このことからわかるのは、データサイエンティストのスキル要件がChatGPTの登場前後で思ったよりも劇的に変わったわけではない、ということです。
では、データサイエンティストを取り巻く環境は何が変わったのでしょうか?
生成AIによるデータサイエンティストの領域の変化
その疑問に答える前に、生成AIによってデータサイエンティストが関わる領域でどんなことができるようになったのかを簡単に振り返ってみたいと思います。
コード生成による生産性向上
データ分析や機械学習モデルの開発に必要なコードを迅速に生成することができるようになりました。また、プログラミングスキルが初級レベルの人々も、データ分析の進め方をきちんと理解していれば複雑なデータ分析タスクに取り組むことが可能になりました。
データの読み込み、適切なコード生成、実行まで
コード生成に加えて、Advance data analysisやOpen Interpriterを使うことで、言語でコードを生成、実行することができるようになりました。コードの実行環境の設定、発生したエラーのデバッグも生成AI側でやれるようになったので、エラーをいちいち読んで原因を探して……というようなコーディングのストレスが激減しました。
生成AIのAPIを利用したサービスの開発
これまで、AIを使ったサービスをちゃんと作るにはデータサイエンティストがきちんとした設計・要件定義をしたりする必要がありました。特に自然言語処理は高度な専門知識も必要でしたし、チャットボットを作るにしてもそこそこの手間がかかっていました。
ChatGPT-APIを始めとした生成AIのAPIが公開されて使えるようになったことで、この状況が大きく変わりました。言語に関わる分野を中心としてAIを内製するのではなくAPIを使ったり、生成AIをファインチューニングをすることで簡単に高度なAIを作ることができるようになったのです。個社では学習に使えるきれいなデータを集めることが難しいという問題、データサイエンティストや機械学習エンジニアが自社内に居ない問題など、AIを使ったプロダクトを作ることは企業にとって難しいことでしたが、その常識が覆ったのです。
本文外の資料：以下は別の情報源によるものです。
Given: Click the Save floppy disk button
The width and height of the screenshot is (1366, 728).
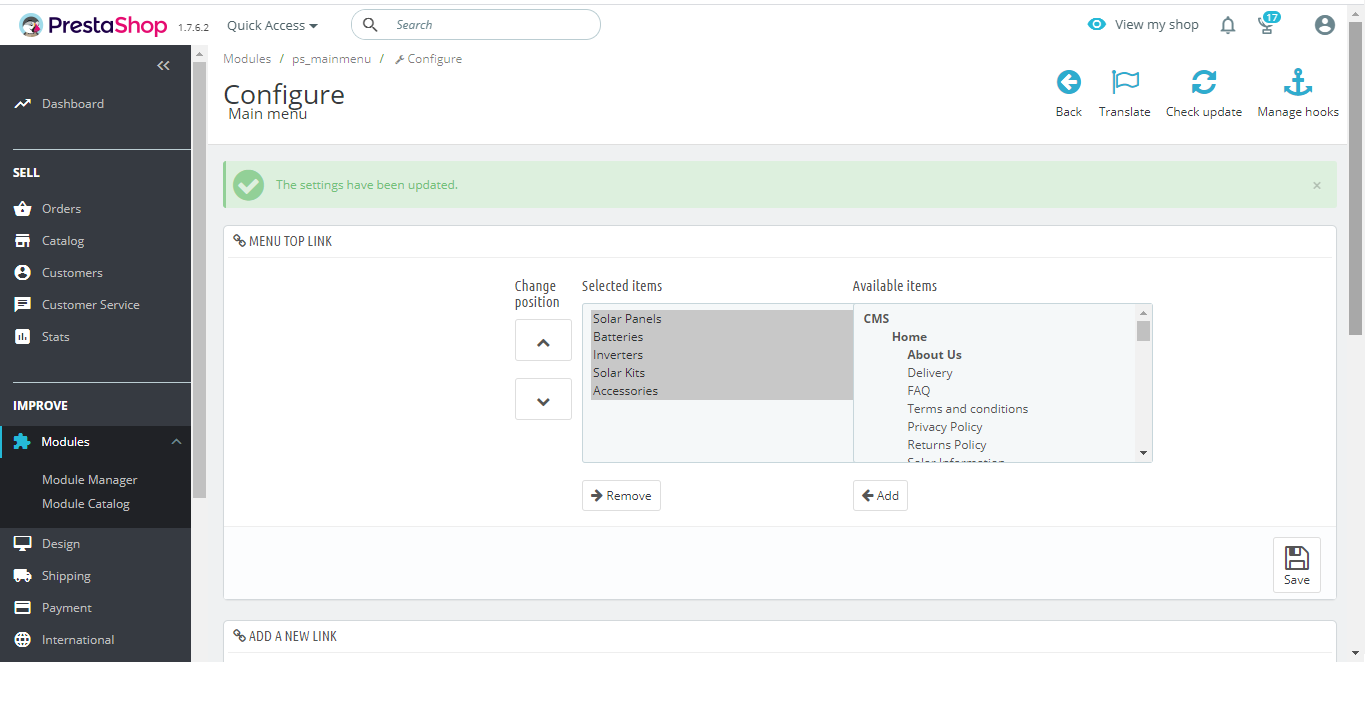Looking at the screenshot, I should pyautogui.click(x=1296, y=565).
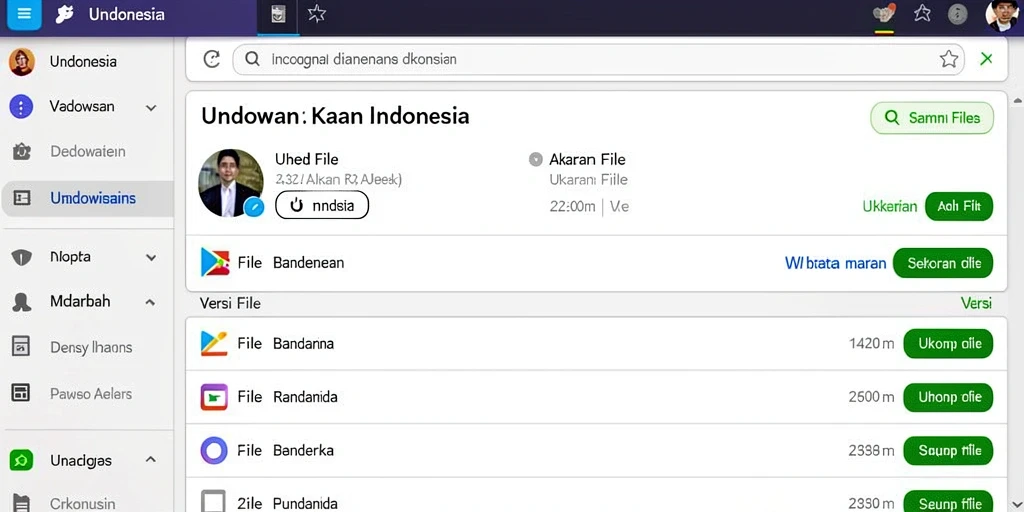Open the Wl btata maran link
This screenshot has width=1024, height=512.
click(835, 263)
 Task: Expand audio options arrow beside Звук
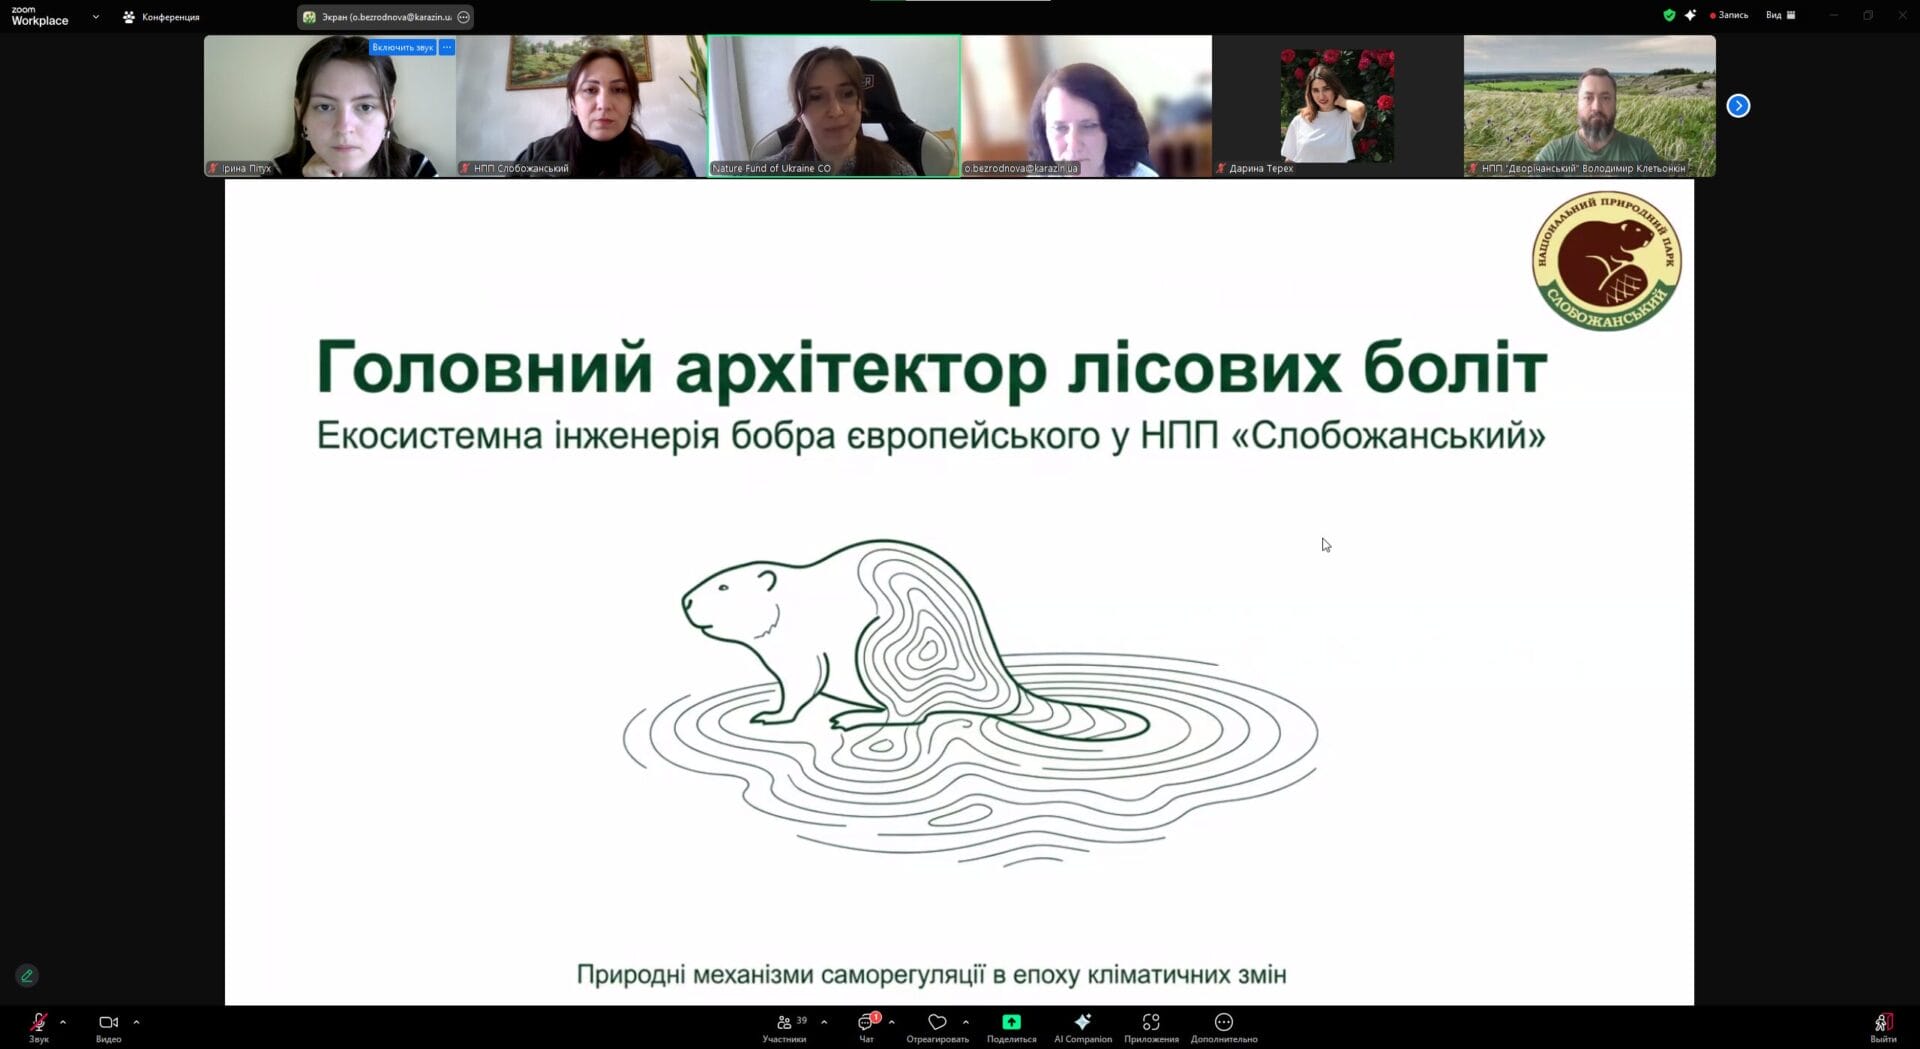(63, 1022)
また、企業でなく個人レベルでも生成AIのAPIを使ったサービスを作れるようになりました。例えば私は新規事業開発やスタートアップの支援ツールとして、GPT-4を使ったValue Discoveryというサービスを数人のメンバーとともに作っています。ユーザーのInputしたビジネスアイデアから仮説を作ることができるのですが、初期リリースまでにかかった時間はたったの1週間でした。汎用的なAIをAPIで使うことができることで、AIプロダクトを作るハードルは極めて低くなってきたといえます。
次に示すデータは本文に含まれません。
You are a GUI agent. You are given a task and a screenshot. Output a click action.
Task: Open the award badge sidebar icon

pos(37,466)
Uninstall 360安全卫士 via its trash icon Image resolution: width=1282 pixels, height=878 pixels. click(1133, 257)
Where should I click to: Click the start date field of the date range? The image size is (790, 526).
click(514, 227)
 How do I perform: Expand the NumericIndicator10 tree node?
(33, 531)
上記の例に共通して言えることが2つあります。一つ目は、これまで人間がサポートしなければできなかったことの多くが生成AIと個人の間だけでできるようになった点、二つ目は、AIを使う技術的なハードルが下がって劇的に活用が高速化した点です。
これは少し抽象化して言うなら、技術の発達によって人間の能力が新たに拡張した、と言えます。次に、このような変化がデータサイエンティストにとってどのような意味があるのか考えて行きます。
データサイエンティストの力点が変わった
さて、先に立てた問いに対する私の答えは「力点が変わった」ということです。
ChatGPTのような生成AIの出現によって、プログラミングのような、データサイエンスを実行するためのスキルは代替可能な部分が大きくなりました。言うなれば、人間が直接その”スキルを使うこと”に習熟する必要性が減ってきたのです。こちらはAIエージェントのトレンドと捉えることができますが、ここでは話が脱線してしまうので割愛します。(参考:オペレーティング・システムから、オペレーティング・エージェントへ)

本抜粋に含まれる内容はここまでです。